--- PROBLEM REQUIREMENTS ---
Retype the records below word for word, from their first line through the line with "I will 213,123.".

»»

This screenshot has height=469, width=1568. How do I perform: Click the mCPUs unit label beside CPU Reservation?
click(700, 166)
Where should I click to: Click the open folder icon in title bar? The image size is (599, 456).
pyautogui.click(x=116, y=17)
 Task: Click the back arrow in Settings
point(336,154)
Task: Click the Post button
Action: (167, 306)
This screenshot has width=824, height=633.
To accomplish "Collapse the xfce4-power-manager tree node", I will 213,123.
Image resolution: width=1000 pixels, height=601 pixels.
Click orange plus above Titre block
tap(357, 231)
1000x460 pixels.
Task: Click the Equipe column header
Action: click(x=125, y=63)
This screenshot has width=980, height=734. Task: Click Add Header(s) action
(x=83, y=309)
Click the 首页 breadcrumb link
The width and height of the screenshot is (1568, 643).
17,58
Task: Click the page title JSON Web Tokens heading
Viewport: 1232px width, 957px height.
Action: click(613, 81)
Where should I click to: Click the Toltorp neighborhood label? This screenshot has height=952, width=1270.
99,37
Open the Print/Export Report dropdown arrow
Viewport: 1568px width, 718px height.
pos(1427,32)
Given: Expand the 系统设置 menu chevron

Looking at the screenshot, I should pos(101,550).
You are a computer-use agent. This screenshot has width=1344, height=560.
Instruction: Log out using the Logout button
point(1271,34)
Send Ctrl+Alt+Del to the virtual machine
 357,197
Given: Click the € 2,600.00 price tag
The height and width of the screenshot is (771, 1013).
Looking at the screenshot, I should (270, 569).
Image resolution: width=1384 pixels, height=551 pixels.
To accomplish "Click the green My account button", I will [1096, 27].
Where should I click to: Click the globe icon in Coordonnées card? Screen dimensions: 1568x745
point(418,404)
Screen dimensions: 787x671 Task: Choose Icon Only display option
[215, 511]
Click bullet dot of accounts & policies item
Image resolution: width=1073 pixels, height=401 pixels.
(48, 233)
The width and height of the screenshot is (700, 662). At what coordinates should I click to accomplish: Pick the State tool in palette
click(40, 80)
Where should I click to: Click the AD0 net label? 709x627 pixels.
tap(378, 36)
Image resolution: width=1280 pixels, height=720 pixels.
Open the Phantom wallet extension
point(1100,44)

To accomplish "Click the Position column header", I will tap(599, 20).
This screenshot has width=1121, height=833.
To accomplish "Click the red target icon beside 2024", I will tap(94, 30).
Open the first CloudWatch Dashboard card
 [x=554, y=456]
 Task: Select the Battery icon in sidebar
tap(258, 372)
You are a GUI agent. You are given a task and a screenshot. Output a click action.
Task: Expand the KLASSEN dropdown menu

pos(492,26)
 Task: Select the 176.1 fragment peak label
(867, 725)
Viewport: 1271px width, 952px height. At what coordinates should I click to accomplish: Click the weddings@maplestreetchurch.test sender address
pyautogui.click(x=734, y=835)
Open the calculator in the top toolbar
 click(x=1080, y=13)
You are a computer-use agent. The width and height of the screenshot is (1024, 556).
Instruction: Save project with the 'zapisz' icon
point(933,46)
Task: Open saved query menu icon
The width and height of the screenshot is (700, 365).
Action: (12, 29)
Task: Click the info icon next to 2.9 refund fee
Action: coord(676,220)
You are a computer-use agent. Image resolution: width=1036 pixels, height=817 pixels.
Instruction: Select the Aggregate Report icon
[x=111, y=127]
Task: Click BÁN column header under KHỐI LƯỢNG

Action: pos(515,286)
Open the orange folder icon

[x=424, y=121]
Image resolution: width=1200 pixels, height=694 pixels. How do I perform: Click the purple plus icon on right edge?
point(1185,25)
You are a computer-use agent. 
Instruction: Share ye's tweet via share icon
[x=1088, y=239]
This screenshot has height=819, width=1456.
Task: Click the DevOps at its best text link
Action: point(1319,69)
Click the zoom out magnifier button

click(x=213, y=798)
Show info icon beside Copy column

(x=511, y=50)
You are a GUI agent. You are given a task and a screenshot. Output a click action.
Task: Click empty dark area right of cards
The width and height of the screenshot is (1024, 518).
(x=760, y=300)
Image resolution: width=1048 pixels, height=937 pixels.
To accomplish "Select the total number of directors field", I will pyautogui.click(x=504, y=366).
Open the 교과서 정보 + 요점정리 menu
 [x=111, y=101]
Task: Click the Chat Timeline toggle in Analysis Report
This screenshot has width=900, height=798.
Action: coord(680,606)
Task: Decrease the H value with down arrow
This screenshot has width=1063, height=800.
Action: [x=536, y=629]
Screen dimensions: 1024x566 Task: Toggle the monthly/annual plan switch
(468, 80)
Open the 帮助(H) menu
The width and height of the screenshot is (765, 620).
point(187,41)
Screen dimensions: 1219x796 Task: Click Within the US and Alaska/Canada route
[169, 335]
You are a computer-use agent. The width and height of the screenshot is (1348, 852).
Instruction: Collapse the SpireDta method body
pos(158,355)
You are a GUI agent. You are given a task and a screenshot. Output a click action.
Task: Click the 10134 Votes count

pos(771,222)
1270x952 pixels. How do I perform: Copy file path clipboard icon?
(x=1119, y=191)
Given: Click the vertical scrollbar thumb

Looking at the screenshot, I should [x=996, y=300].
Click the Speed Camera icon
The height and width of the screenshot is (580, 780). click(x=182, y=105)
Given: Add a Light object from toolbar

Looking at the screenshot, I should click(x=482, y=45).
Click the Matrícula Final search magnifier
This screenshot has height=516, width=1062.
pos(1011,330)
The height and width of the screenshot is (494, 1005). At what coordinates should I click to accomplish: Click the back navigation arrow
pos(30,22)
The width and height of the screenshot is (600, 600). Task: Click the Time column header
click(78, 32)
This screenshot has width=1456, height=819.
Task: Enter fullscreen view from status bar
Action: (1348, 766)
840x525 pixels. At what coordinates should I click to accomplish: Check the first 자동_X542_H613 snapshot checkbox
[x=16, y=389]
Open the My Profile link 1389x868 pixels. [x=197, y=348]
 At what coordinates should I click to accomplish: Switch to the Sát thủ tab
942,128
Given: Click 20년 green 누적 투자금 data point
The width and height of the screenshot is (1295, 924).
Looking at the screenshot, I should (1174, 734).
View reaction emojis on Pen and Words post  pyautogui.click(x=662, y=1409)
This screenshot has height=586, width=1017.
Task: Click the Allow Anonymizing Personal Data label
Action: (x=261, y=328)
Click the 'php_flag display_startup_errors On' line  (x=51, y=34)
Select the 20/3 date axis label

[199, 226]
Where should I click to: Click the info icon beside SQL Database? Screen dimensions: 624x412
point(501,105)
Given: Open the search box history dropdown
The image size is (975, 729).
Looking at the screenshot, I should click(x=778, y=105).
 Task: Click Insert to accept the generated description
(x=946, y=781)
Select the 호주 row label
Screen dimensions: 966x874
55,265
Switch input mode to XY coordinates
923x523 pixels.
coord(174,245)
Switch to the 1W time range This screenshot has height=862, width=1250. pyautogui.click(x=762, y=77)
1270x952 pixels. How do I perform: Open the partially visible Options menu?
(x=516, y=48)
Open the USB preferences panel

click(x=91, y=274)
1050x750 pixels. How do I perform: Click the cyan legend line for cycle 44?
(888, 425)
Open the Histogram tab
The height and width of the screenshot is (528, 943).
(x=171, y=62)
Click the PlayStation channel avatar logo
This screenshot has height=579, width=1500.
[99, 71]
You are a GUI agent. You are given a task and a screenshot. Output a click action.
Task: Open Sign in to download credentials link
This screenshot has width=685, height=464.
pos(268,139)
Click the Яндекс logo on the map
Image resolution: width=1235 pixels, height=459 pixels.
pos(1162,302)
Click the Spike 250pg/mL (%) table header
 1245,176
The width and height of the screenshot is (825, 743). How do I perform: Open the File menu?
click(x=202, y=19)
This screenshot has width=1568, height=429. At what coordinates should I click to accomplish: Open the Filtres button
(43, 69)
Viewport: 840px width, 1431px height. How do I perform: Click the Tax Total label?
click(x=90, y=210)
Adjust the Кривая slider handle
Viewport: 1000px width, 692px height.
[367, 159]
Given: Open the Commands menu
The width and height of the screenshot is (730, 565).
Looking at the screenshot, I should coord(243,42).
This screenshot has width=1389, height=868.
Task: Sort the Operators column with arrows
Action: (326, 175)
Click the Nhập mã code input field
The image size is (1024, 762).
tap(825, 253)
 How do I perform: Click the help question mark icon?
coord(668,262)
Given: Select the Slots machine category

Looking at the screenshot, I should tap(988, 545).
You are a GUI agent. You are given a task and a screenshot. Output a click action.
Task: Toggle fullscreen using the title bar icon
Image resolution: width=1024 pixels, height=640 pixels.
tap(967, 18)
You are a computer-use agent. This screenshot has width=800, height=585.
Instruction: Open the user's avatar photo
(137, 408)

««

--- TASK RESPONSE ---
This screenshot has height=469, width=1568. How do I perform: Click the mCPUs unit label beside CPU Reservation?
click(700, 166)
Where should I click to: Click the open folder icon in title bar? The image size is (599, 456).
pyautogui.click(x=116, y=17)
 Task: Click the back arrow in Settings
point(336,154)
Task: Click the Post button
Action: (167, 306)
This screenshot has width=824, height=633.
To accomplish "Collapse the xfce4-power-manager tree node", I will 213,123.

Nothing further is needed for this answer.